_Requirements_: Rewrite the data from its first line up to and including the line with "coord(1323,384)", substituting "Window size" for every "Viewport" and keeping everything else unchanged.

[Rows showing where targets appear]
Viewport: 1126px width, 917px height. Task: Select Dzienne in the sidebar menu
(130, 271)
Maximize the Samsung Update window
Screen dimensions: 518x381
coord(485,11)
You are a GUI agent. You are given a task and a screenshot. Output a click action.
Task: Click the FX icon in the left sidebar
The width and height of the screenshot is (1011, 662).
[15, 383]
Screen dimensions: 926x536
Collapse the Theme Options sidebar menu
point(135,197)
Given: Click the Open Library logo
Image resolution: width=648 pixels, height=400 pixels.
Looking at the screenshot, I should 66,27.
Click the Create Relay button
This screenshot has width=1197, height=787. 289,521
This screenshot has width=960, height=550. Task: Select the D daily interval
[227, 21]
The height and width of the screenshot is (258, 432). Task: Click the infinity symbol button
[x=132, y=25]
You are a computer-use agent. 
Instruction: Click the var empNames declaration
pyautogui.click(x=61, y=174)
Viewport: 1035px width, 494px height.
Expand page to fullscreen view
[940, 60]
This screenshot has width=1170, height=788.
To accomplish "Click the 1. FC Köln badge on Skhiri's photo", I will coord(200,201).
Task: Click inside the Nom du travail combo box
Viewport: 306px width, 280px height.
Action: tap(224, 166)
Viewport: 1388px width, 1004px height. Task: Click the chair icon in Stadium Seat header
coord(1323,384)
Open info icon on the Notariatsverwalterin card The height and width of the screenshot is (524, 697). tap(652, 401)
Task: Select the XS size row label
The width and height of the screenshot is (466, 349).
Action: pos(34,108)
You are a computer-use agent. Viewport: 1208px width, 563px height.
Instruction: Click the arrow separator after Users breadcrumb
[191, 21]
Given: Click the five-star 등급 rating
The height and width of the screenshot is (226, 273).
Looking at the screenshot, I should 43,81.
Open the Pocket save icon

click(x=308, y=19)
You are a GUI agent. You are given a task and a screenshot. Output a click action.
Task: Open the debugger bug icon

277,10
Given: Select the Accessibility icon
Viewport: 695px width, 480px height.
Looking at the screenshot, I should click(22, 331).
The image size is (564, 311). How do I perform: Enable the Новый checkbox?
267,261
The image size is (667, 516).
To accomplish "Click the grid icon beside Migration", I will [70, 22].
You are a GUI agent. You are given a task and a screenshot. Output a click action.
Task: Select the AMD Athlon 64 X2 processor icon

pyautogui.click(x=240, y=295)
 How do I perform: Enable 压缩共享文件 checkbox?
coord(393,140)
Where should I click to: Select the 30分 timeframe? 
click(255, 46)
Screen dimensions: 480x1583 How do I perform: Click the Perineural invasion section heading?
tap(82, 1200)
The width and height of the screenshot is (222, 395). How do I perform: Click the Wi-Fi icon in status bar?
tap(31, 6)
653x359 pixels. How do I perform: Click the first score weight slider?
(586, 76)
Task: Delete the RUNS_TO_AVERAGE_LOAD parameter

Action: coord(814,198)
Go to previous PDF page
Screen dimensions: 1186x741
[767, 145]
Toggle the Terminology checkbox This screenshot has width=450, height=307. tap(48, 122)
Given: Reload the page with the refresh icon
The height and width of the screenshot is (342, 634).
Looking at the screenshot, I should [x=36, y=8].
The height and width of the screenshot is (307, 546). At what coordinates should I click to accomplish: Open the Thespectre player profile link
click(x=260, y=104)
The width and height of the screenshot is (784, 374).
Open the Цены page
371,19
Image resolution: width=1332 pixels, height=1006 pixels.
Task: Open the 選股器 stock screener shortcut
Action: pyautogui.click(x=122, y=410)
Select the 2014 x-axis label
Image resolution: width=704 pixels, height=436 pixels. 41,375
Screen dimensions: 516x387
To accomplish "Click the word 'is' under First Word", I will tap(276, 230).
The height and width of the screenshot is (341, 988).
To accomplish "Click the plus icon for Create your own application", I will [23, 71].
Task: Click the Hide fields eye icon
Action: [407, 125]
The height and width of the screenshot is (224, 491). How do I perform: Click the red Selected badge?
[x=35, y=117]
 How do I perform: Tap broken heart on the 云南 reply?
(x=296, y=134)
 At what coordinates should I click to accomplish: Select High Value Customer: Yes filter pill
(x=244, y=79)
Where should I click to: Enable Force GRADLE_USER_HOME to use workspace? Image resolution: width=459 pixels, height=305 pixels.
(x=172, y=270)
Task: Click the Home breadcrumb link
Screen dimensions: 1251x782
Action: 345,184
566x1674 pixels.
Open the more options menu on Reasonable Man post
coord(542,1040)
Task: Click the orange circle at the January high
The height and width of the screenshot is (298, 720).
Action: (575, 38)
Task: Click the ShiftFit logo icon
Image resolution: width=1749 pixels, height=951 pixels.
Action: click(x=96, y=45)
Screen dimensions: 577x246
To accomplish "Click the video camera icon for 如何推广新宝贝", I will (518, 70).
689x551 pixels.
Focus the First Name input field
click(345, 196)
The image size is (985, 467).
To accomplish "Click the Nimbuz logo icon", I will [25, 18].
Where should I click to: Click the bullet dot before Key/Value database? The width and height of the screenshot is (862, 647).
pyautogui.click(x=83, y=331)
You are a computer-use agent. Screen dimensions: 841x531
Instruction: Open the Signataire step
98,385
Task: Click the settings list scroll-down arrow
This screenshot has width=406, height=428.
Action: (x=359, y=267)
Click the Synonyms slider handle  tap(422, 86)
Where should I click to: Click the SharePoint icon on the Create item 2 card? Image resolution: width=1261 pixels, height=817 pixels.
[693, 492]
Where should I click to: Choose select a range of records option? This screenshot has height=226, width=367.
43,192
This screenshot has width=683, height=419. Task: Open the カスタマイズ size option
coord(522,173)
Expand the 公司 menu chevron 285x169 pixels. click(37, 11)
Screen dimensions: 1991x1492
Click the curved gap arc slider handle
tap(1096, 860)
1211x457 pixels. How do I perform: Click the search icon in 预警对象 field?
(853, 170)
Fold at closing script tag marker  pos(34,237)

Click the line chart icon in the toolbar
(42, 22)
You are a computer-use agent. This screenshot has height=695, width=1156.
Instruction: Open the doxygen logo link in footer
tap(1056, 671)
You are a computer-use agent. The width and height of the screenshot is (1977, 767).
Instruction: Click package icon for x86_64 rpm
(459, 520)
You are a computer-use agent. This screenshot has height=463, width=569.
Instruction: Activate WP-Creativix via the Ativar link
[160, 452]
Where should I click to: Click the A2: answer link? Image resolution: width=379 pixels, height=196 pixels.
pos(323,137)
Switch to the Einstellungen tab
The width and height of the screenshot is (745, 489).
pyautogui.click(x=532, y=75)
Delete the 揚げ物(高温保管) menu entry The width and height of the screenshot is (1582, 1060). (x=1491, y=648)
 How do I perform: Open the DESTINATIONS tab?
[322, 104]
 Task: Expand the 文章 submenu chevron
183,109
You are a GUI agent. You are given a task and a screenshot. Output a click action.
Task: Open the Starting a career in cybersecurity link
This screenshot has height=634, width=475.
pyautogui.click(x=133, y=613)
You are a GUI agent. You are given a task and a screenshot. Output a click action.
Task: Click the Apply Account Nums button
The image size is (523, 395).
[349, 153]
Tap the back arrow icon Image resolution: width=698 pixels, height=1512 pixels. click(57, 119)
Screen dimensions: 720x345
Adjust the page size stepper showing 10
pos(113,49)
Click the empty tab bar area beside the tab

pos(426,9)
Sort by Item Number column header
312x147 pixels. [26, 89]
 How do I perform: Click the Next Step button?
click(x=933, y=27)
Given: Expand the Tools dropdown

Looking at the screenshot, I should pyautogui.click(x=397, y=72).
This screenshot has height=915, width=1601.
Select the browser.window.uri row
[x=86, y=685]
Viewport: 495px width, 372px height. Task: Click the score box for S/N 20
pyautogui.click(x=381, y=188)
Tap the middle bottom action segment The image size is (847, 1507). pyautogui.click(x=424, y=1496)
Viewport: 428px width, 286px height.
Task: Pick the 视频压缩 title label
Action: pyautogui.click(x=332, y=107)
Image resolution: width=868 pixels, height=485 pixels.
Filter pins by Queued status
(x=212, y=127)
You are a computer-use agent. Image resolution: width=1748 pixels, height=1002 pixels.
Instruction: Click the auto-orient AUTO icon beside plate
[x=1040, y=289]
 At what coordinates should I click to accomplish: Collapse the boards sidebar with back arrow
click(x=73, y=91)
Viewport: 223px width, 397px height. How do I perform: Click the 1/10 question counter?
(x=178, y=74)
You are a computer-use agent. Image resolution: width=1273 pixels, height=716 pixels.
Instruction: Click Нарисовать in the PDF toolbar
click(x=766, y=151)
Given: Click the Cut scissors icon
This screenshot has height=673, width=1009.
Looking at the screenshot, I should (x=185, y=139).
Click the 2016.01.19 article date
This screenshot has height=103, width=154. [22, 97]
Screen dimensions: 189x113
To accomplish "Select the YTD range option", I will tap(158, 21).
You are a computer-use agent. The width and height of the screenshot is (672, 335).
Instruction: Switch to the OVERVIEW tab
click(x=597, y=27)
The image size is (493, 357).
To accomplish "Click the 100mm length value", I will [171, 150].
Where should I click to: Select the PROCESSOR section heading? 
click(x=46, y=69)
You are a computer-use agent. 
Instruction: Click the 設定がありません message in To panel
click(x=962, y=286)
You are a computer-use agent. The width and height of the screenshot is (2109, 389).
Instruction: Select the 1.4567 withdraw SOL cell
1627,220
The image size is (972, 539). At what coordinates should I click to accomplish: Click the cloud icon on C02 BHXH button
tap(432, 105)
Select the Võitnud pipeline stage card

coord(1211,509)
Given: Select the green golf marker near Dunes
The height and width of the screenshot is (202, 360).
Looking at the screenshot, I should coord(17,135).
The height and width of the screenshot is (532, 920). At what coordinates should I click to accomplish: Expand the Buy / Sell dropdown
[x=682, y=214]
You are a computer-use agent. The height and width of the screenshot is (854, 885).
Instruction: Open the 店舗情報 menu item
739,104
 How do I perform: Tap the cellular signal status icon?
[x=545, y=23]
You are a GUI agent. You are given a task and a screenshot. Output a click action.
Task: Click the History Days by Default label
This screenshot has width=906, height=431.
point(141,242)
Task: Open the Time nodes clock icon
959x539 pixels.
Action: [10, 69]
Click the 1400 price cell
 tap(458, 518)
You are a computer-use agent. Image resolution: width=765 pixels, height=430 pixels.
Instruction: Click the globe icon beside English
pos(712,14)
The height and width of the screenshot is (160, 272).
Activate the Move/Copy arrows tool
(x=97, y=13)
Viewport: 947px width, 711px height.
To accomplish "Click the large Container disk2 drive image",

_Solution to the exercise_:
Window size: 1126px width, 917px height. Task: Select Dzienne in the sidebar menu
(130, 271)
Maximize the Samsung Update window
Screen dimensions: 518x381
coord(485,11)
You are a GUI agent. You are given a task and a screenshot. Output a click action.
Task: Click the FX icon in the left sidebar
The width and height of the screenshot is (1011, 662).
[15, 383]
Screen dimensions: 926x536
Collapse the Theme Options sidebar menu
point(135,197)
Given: Click the Open Library logo
Image resolution: width=648 pixels, height=400 pixels.
Looking at the screenshot, I should 66,27.
Click the Create Relay button
This screenshot has width=1197, height=787. 289,521
This screenshot has width=960, height=550. Task: Select the D daily interval
[227, 21]
The height and width of the screenshot is (258, 432). Task: Click the infinity symbol button
[x=132, y=25]
You are a computer-use agent. 
Instruction: Click the var empNames declaration
pyautogui.click(x=61, y=174)
Window size: 1035px width, 494px height.
Expand page to fullscreen view
[940, 60]
This screenshot has width=1170, height=788.
To accomplish "Click the 1. FC Köln badge on Skhiri's photo", I will coord(200,201).
Task: Click inside the Nom du travail combo box
Window size: 306px width, 280px height.
Action: tap(224, 166)
Window size: 1388px width, 1004px height. Task: Click the chair icon in Stadium Seat header
coord(1323,384)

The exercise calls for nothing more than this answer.